竜飛岬は、青函トンネルの海底部工事の坑口にあたり、この地に記念館がある。記念館では、構想から完成までを音と映像、それに資料パネル、立体モデルなどでわかりやすく展示公開している。また海底下140mの坑道まで、日本一短い私鉄の「青函トンネル竜飛斜坑線」のケーブルカーで、わずか8分で下りることができる。

青函トンネルは、本州の青森県今別町浜名と北海道知内町湯の里を結ぶ、JR北海道の鉄道トンネルである。津軽海峡の海底下約100mの地中を穿って設けられたトンネルで、全長は53.85 kmである。これは昭和63年(1988)の開業から2012年現在まで、交通機関用のトンネルとしては世界一の長さである。新幹線規格で建設されており、将来北海道新幹線も通る予定になっている。

トンネル内には、列車火災事故などに対処するため、吉岡海底駅と竜飛海底駅の2つの駅があり、見学を行う一部の列車の乗客に限り乗降できる。また、青函トンネルは通信の大動脈でもあり、光ファイバーケーブルが敷設されており、北海道と本州を結ぶ電信、電話の重要な管路となっている。昭和38年(1963)着工、昭和63年(1988)開通した。工事全体での殉職者は34名、竜飛岬に殉職者の慰霊碑が建っている。

かつては、青森駅と函館駅を結ぶ鉄道連絡船として青函連絡船が運航されていた。しかし、1950年代には、朝鮮戦争によるものと見られる浮流機雷がしばしば津軽海峡に流入し、また昭和29年(1954)9月に、台風により洞爺丸他4隻が遭難するなどの事故が相次いで発生した。これらを受けて、太平洋戦争前からあった本州と北海道をトンネルで結ぶ構想が一気に具体化した。

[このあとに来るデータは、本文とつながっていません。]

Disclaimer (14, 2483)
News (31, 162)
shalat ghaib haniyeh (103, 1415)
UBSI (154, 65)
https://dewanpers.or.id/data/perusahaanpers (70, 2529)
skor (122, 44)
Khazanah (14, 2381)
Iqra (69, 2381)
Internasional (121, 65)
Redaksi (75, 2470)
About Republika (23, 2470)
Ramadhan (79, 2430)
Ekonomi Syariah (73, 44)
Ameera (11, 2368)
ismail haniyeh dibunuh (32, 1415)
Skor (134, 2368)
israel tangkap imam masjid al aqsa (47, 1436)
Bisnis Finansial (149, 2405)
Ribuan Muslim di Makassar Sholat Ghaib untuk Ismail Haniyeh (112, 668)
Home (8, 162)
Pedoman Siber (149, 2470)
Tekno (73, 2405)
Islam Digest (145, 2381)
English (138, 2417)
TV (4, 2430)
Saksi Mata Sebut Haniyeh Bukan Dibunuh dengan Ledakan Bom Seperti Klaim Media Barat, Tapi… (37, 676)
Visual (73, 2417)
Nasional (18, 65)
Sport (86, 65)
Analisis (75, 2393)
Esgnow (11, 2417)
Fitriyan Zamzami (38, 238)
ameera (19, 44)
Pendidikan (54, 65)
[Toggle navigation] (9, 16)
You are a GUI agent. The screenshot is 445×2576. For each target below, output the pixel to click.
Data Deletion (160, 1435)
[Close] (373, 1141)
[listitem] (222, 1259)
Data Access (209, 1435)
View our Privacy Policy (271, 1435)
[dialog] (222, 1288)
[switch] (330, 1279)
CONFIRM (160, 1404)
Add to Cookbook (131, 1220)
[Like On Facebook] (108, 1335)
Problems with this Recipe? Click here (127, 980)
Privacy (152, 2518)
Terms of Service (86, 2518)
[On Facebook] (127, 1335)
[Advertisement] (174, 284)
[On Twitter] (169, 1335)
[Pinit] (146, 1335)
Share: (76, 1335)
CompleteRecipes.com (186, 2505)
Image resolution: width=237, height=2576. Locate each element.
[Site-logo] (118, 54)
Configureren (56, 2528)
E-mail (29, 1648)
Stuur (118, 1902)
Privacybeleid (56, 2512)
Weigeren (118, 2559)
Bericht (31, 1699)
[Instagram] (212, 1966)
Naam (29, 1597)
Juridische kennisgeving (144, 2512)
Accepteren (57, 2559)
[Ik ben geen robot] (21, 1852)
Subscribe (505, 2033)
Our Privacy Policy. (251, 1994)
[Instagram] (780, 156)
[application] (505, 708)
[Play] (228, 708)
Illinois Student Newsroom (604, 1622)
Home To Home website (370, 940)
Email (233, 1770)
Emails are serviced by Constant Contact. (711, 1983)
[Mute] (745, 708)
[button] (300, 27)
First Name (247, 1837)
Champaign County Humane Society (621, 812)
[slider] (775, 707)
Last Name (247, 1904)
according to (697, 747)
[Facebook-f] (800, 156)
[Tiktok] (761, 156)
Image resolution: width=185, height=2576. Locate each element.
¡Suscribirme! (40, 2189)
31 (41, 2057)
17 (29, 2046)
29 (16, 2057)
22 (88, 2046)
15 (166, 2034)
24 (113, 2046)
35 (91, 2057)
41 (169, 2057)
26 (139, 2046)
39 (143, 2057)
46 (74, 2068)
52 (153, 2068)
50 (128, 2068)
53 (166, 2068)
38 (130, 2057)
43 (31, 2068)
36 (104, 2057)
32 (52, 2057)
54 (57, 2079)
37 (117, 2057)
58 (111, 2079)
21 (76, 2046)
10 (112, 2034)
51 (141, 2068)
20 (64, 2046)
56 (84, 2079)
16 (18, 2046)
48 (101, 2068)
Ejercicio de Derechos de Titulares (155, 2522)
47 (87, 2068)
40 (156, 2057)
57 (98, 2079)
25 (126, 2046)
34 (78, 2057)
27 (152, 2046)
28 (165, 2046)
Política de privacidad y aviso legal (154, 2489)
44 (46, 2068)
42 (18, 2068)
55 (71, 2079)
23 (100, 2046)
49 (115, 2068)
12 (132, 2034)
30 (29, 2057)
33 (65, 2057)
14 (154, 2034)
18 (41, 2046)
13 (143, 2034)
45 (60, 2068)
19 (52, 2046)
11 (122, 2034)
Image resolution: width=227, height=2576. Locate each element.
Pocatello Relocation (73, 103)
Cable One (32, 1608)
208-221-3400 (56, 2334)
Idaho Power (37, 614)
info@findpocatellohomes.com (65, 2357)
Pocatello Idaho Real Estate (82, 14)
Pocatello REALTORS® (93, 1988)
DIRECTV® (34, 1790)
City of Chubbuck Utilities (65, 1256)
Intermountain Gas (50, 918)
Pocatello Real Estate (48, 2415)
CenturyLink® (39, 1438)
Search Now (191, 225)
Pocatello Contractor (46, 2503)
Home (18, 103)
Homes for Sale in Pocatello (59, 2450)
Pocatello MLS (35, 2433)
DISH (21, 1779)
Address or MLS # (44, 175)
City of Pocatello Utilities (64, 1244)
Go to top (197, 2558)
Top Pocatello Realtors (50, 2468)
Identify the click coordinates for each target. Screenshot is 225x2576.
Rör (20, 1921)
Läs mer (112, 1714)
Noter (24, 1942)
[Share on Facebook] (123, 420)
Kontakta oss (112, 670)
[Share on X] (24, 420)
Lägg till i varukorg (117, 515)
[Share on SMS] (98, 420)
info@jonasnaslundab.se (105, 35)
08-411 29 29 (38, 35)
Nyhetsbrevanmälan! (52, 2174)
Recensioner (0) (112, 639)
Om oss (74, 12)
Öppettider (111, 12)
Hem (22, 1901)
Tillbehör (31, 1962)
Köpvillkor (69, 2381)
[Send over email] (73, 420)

当初は在来線規格での設計であったが、整備新幹線計画に合わせて新幹線規格に変更され建設された。トンネルは在来工法により建設され、工事費は周辺工事も含めて約9,000億円に上った。しかし完成時には北海道新幹線の建設が凍結になり、旅客輸送は既に航空機が9割を占め、完成後も大量の湧水を汲み上げる必要があるなど維持コストも大きいことから、放棄した方が経済的であるなどの議論があり、「無用の長物」、「泥沼トンネル」などと揶揄されたこともあった。

しかし、開通後は北海道-本州間の貨物輸送に重要な役割を果たしており、天候に影響されない安定した安全輸送が可能となっている。特に北海道の農産物の輸送量が飛躍的に増加するなど、JR北海道にとっては赤字事業であるものの外部効果は高い。